David Gevaert

Personal information
- Date of birth: 15 April 1969 (age 57)

Managerial career
- Years: Team
- 1999–2002: Ingelmunster (physical)
- 2002–2003: Anderlecht (physical)
- 2003–2004: Eendracht Aalst (assistant)
- 2004–2005: Eendracht Aalst
- 2005–2007: Sparta Petegem
- 2007–2009: Racing Waregem
- 2009–2011: Zulte Waregem (youth)
- 2011–2014: Zulte Waregem (assistant)
- 2014–2015: JV De Pinte
- 2015–2016: Royal Antwerp
- 2016: Royal Antwerp
- 2016–2018: Dikkelvennne
- 2018–2019: Virton
- 2019–2021: Deinze

= David Gevaert =

Belgian football manager

David Gevaert (born 15 April 1969) is a Belgian football manager.

==Career==
Gevaert studied kinesiotherapy and was a physical trainer in K.S.V. Ingelmunster and R.S.C. Anderlecht, and assistant manager of Eendracht Aalst. Gevaert was promoted from Lorenzo Staelens' assistant when Staelens left in September 2004. Gevaert was sacked in Eendracht Aalst in January 2005, to be replaced with Gilbert Bodart who had been sacked by Oostende three days prior. He was then manager of Sparta Petegem, and until 2009 manager of third-tier club K. Racing Waregem. He was hired by Zulte Waregem in 2009, first as a developer for the promising players,

Gevaert worked at minnows JV De Pinte before he was hired as the new manager of Royal Antwerp F.C. in the summer of 2015. Director Patrick Decuyper knew Gevaert from Zulte Waregem. After missing promotion from the 2015–16 Belgian Second Division, Gevaert was relieved of his job in May 2016. He was succeeded by Frederik Vanderbiest, but was given other tasks within the club. As the team continued to struggle, Gevaert was asked to take over again in October 2016 with John Bico as director of sports. Gevaert resigned in November 2016.

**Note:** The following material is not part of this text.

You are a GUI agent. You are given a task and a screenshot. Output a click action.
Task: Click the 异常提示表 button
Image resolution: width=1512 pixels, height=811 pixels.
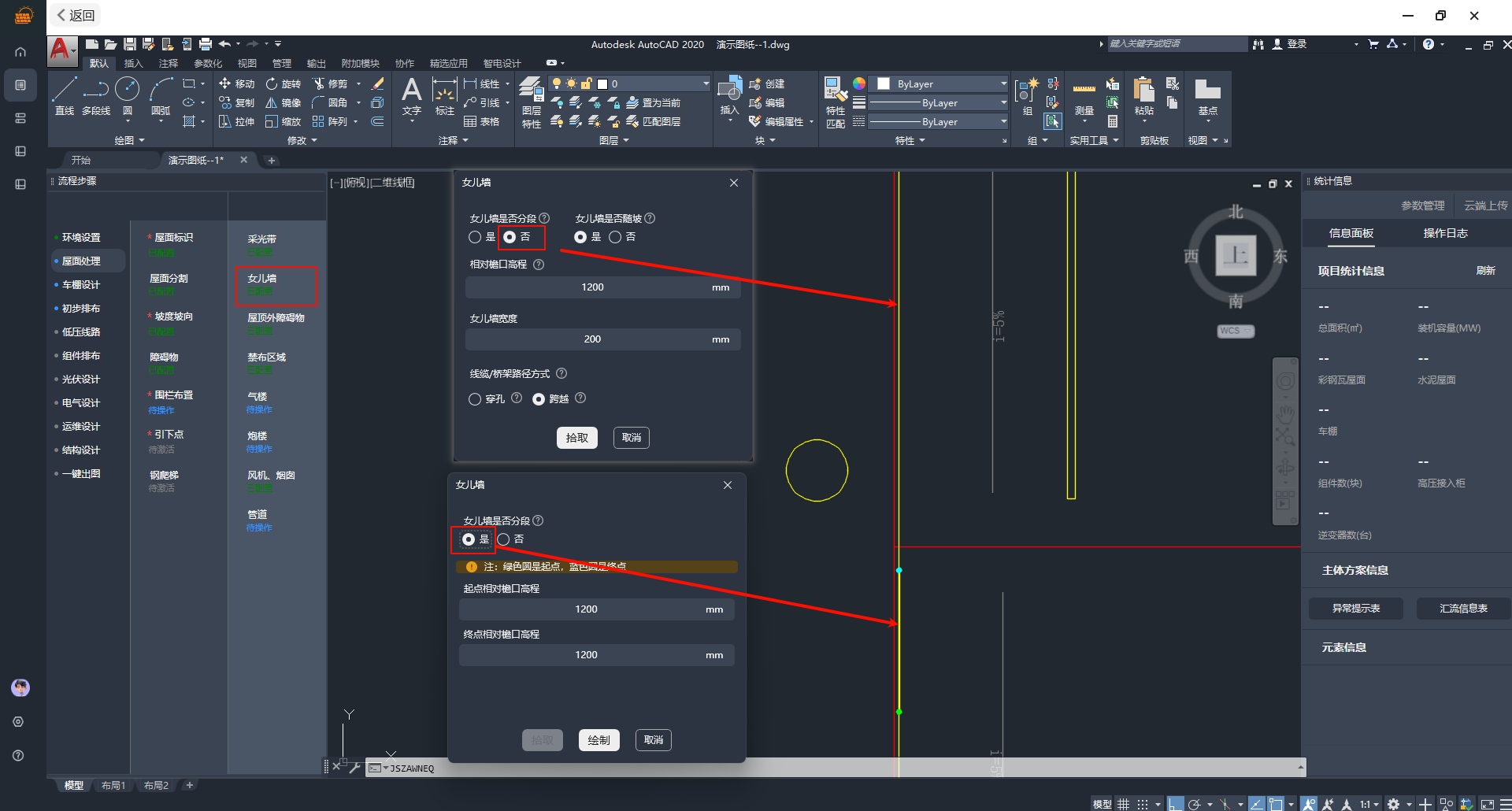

Gevaert had a stint at KSC Dikkelvenne before being hired at Royal Excelsior Virton. He was sacked unexpectedly by Virton in February 2019. After the 2019 season had concluded, he was rumoured to join various clubs, but signed a two-year contract with K.M.S.K. Deinze.

==Personal life==
Gevaert is married and resides in Nazareth, Belgium.